> **SET EXERCISE A**: Shorten the comment in the source listing that starts with "Reads individual fits files" while keeping its main facts.
> **SET EXERCISE B**: Reproduce part of the source listing word for word, starting at "# Reads individual" and stopping after "filename = os.path.basename(file)".

Source code for libpyhat.IO.io_supercam_pds

import datetime
import os
import pickle
from pathlib import Path

import numpy as np
import pandas as pd
from astropy.io import fits
from joblib import Parallel, delayed

from libpyhat.spectral_data import SpectralData


# Reads individual fits files. This is the function that is run in parallel
# by supercam_batch

[docs]
def read_supercam_fits(i, filelist, shot_to_shot, headerkeys):
    # suppress warnings
    import warnings

    warnings.simplefilter(action="ignore", category=pd.errors.PerformanceWarning)
    # pd.options.mode.chained_assignment = None

    # get the file from the list for this instance
    file = filelist[i]
    filename = os.path.basename(file)

> **DATA PROVIDED**:
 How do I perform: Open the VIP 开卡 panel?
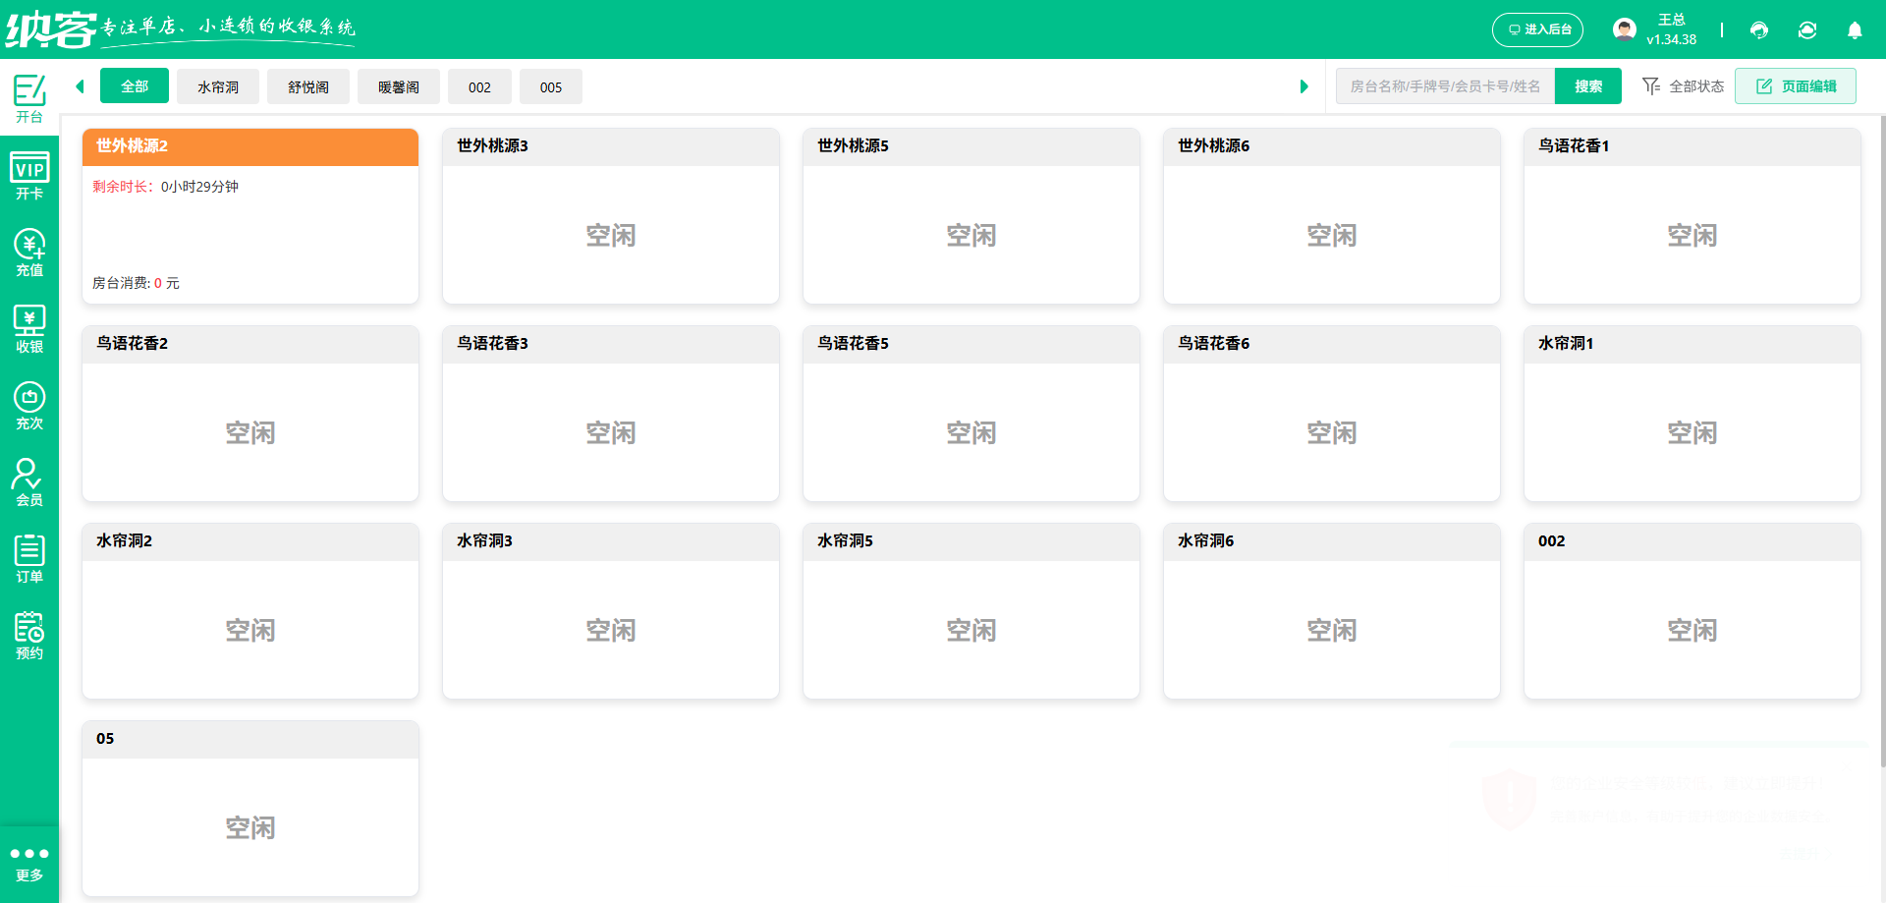coord(29,175)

> **CORRECT ANSWER A**: Reads single FITS files; supercam_batch runs this function in parallel.

> **CORRECT ANSWER B**:
# Reads individual fits files. This is the function that is run in parallel
# by supercam_batch

[docs]
def read_supercam_fits(i, filelist, shot_to_shot, headerkeys):
    # suppress warnings
    import warnings

    warnings.simplefilter(action="ignore", category=pd.errors.PerformanceWarning)
    # pd.options.mode.chained_assignment = None

    # get the file from the list for this instance
    file = filelist[i]
    filename = os.path.basename(file)